## begin Page text

At least now I know for sure.


----------



## CWS4322 (Mar 25, 2015)

I think about food all day long. I'm always looking at recipes and thinking of ways to jazz them up.


----------



## Maelinde (Mar 25, 2015)

CraigC said:


> I've been known to put eggs in potato salad.



Some of the best potato salads have egg in them.  My mom's always had bits & slices of hard boiled egg in it.

I only wish I had gotten my mom's potato salad before she passed in 2008.  It was my hubby's favorite and she always made it for him when we visited.  I've come close, but not quite there.


----------



## Maelinde (Mar 25, 2015)

I get so many ideas from you guys here!  Makes me so glad that I joined. 

Like many of you, I have food on my mind often.  Always look forward to shopping for fresh produce and meats at Sprouts.  

Mind you, I don't care much for regular shopping (and I'm descended from a long line of shopaholics) but love to go to Sprouts.  

They just opened one down the street today and it is the closest grocery store to us!!!  The other 3 are a tad bit down the street from that.  The other close Sprouts was about 15 minutes away which is tolerable for good produce.  

I probably have at least a month of ideas thanks to everyone here on DC.


----------



## Whiskadoodle (Mar 25, 2015)

I think I can identify with Puffin3's thinking. I bet it was how much Mayo to use. Or else he knows my (late) MIL. She put a Lot of eggs in her potato salad!

I think my regular day to day menus are pretty repetitious and my imagination often needs a jump start. It is indeed one of the reasons I like to come here-- for the inspiration, what to make, what to make that is different from what I usually do, what to serve alongside and when possible, how to transform whatever it was into a somewhat different leftover. My "to-try" /make someday list is growing pretty long as is my copied and pasted recipes folder. 

Using a potato salad analogy, if someone says they are making Salad Nicoise, I may think, that is a beautiful salad except it makes so much or one can make a smaller salad, and have a lot of various containers in the frig. Aha, I can make potato salad with haricot verts with a provincial vinaigrette, and if I add some crumbled Roquefort, it is suddenly more French than the original. And no leftovers. Actually, this comes from an old Bon Appetit magazine, and I have not made in a long times. I Should do so, it was pretty good.

## end Page text

» Given exercise 1
Reproduce the lines of the listing from the line with "Task: Click the paper plane send icon" to the end of the listing, both ends included. Leave the pictures out of your copy.
The listing that comes next has no connection to the food forum thread.

## begin Working data

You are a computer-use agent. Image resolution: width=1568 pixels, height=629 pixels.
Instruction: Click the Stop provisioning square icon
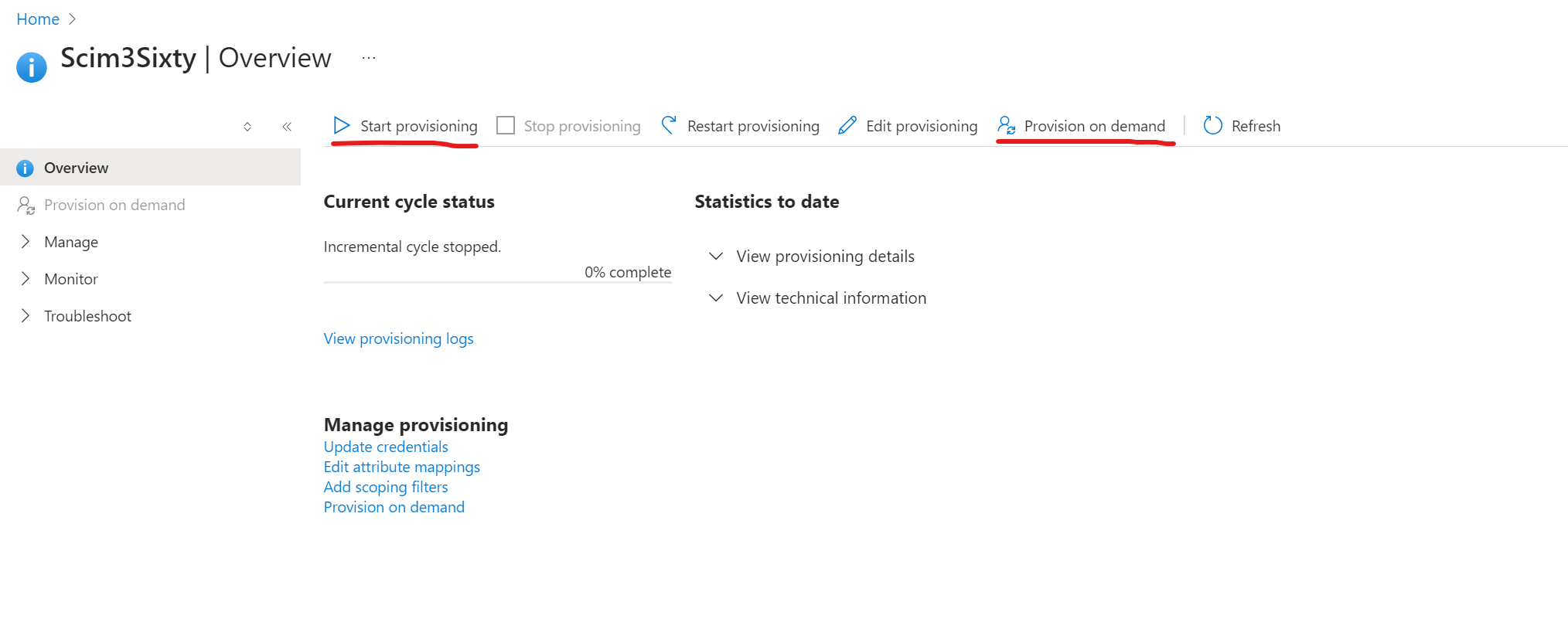[506, 125]
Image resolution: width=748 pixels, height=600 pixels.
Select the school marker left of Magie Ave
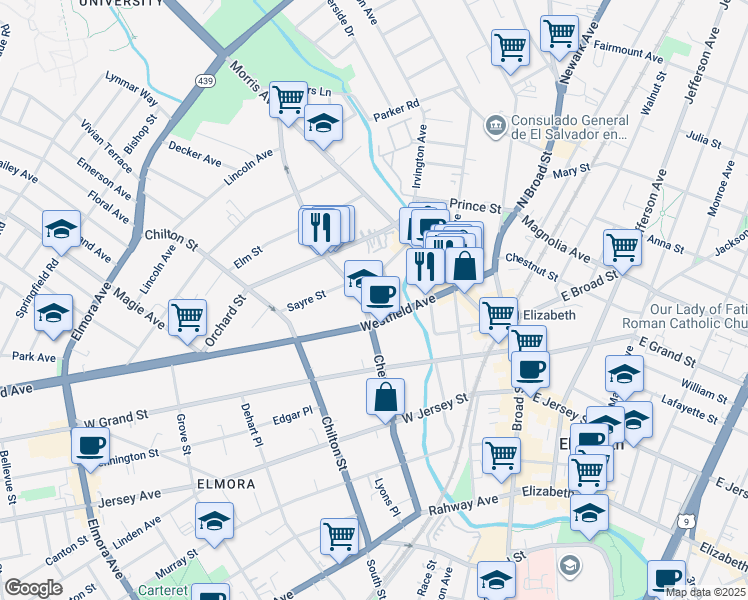tap(54, 313)
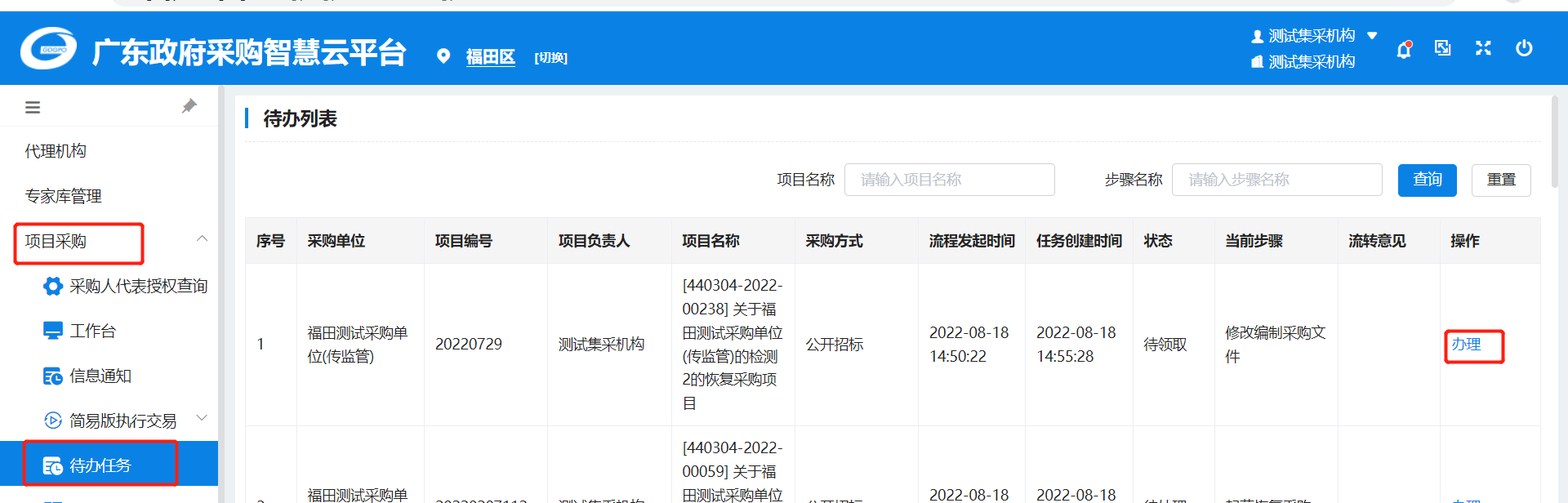Viewport: 1568px width, 503px height.
Task: Open 信息通知 in the sidebar
Action: (x=100, y=376)
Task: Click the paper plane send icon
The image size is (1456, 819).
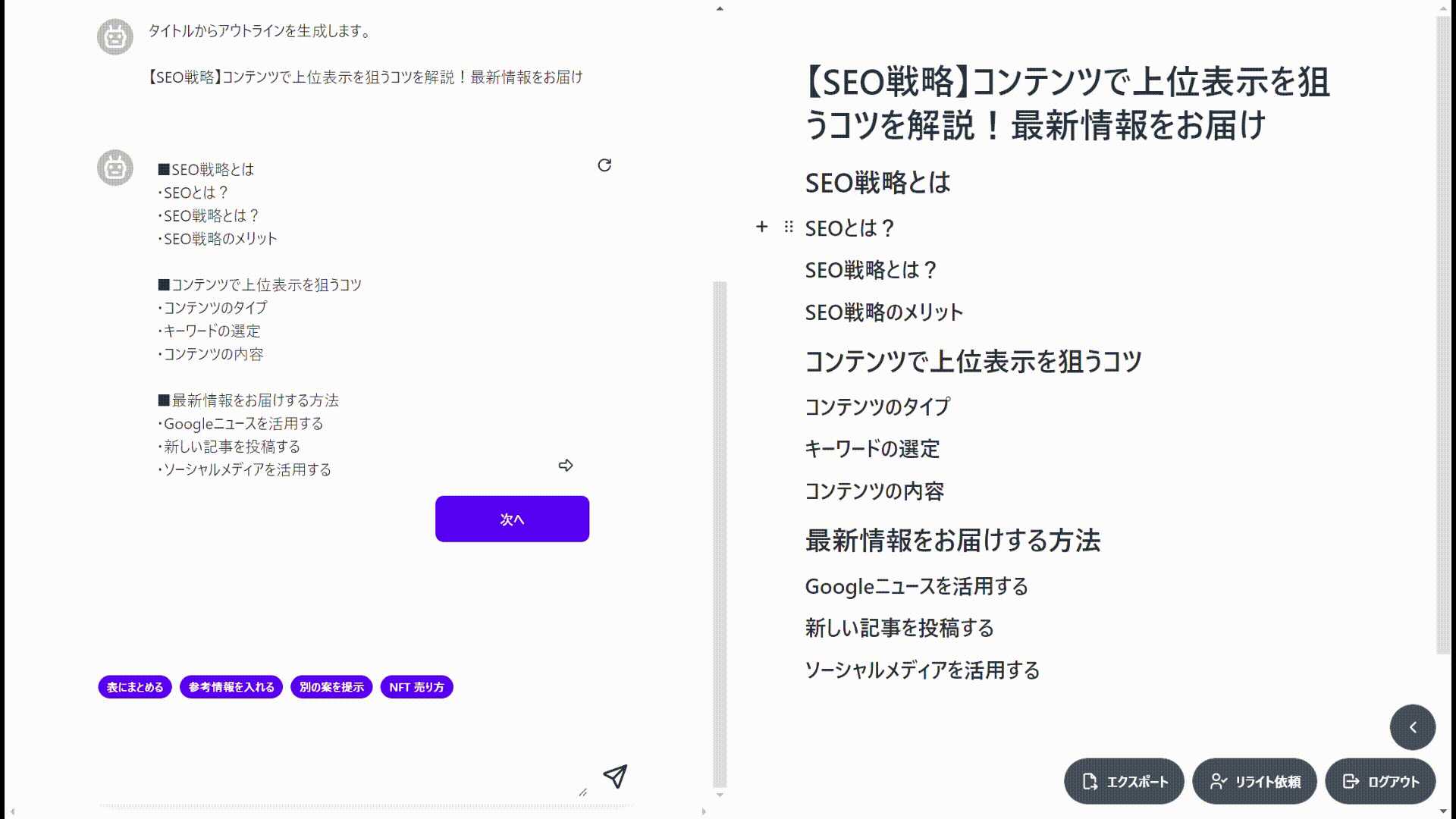Action: pyautogui.click(x=615, y=776)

## end Working data

» Given exercise 2
Set down the food forum thread word for word from "I think I can" to "her potato salad!".

» Exercise solution 1
Task: Click the paper plane send icon
The image size is (1456, 819).
Action: pyautogui.click(x=615, y=776)

» Exercise solution 2
I think I can identify with Puffin3's thinking. I bet it was how much Mayo to use. Or else he knows my (late) MIL. She put a Lot of eggs in her potato salad!